2.      Penulis perempuan hadir sebagai “literary artist” yang bertujuan “to interpret the feminine  side of life”.
3.      Penulis perempuan hadir sebagai “new element” dalam menginterpretasikan kehidupan khususnya melalui pengalaman dan cara pandang perempuan terhadap kehidupan.

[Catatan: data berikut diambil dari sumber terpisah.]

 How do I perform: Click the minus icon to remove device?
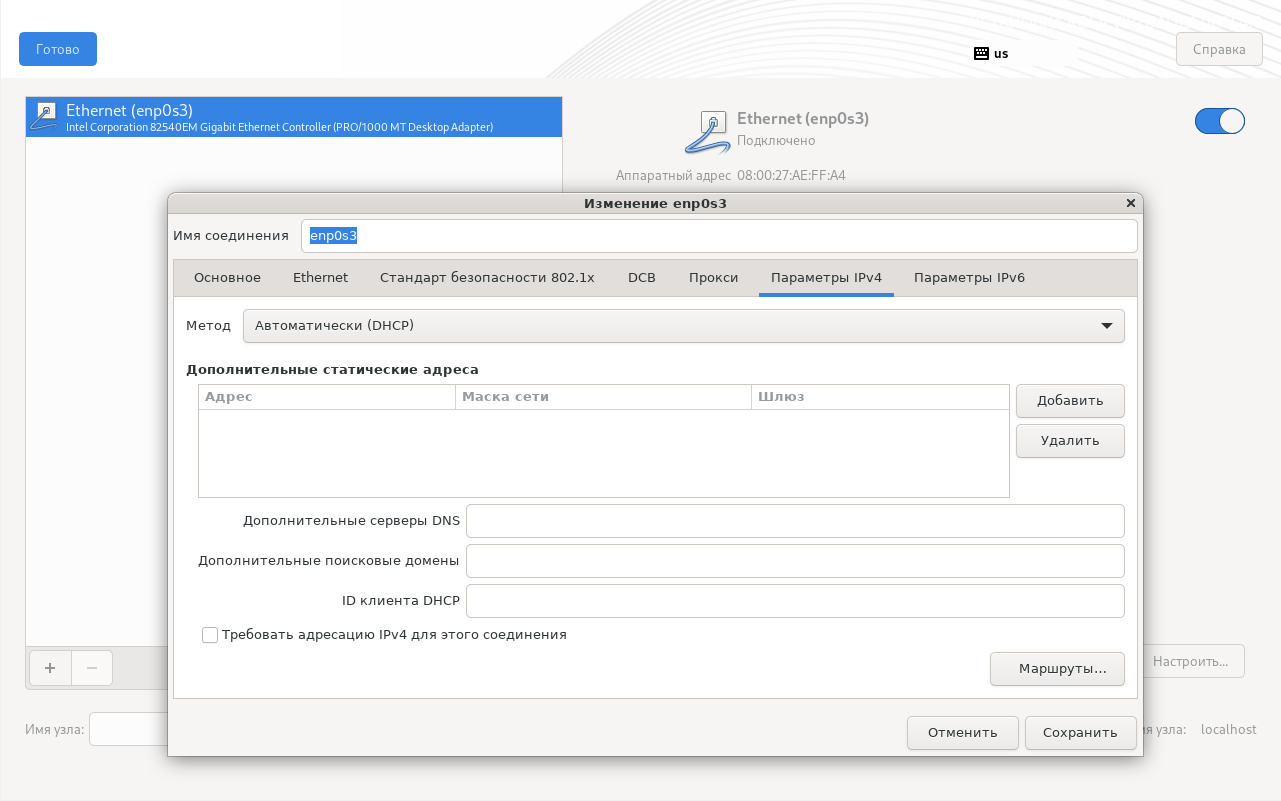pyautogui.click(x=92, y=668)
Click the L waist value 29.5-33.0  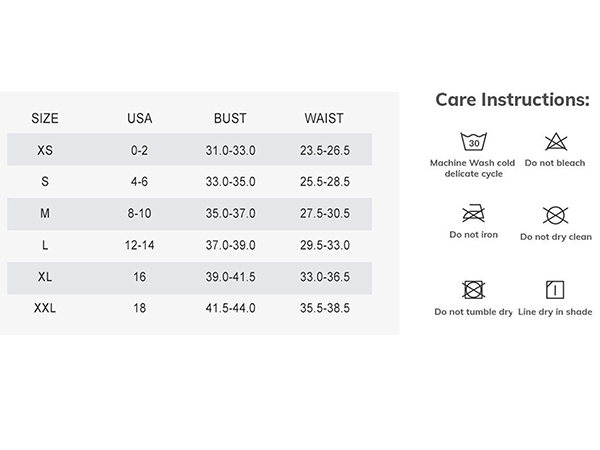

Ketidaksetaraan kedudukan antara perempuan dan laki-laki banyak disuarakan dalam bentuk pemikiran yang melawan, juga mendeskontruksi paham mengenai perempuan itu sendiri. Margareth Fuller dalam tulisannya Woman in the 19th Century, menjabarkan konsep baru mengenai perempuan dimana untuk mendapatkan kesetaraan, perempuan bukan berarti harus berusaha untuk menjadi seperti laki-laki, yaitu berusaha untuk mengambil alih subjektivitas serta dominasi dari tangan laki- laki, namun perempuan hadir sebagai subjek untuk sisi kehidupan yang  bukan “wewenang” laki-laki, atau sama halnya dengan penjabaran Cooke mengenai perempuan sebagai “new element”, dan pemahaman Fuller bahwa perempuan adalah “the heart” dan laki-laki adalah “the head”. Namun, hal tersebut memunculkan ironi, walaupun perempuan tidak berusaha untuk masuk ke dalam dunia laki-laki dan seperti memunculkan kesan bahwa perempuan memiliki dunia sendiri yang ada diluar dunia laki-laki, kehadiran perempuan sebagai “the heart” atau “new element” justru menghadirkan pandangan bahwa perempuan juga secara sadar atau tidak memiliki keinginan untuk menjadi seperti laki-laki, menjadi subjek seperti laki- laki, menjadi sebuah dominasi seperti laki-laki. Perempuan tidak mendapatkan pengalaman yang sama dengan laki-laki dalam masa tumbuh kembangnya dan hal ini yang menyebabkan ketidakmampuan perempuan hadir sebagai subjek dimana menurut Rosseau dalam penjabaran Mary Wolstencraft bahwa “the first year of youth should be employed to form the body” (179), dimana perempuan pada masa kecilnya diajarkan untuk memahami diri mereka sebagai “ornament”, seperti anak perempuan yang senang bermain boneka dan menganggap diri mereka adalah boneka tersebut, yang nantinya membangun pemahaman anak perempuan tersebut terhadap diri mereka sebagai objek (177), dimana apa yang mereka pahami tentang perempuan adalah perempuan seperti benda yang memiliki kemampuan untuk “mendekorasi” diri mereka agar terlihat cantik, dimana cantik dipandang, bagi perempuan, sama halnya dengan kelemahan, karena mereka hadir hanya sebagai objek yang memberi kesenangan kepada subjek, kepada laki-laki, dimana perlakuan yang perempuan lakukan tersebut, merupakan hal yang sangat menyenangkan bagi laki-laki (178).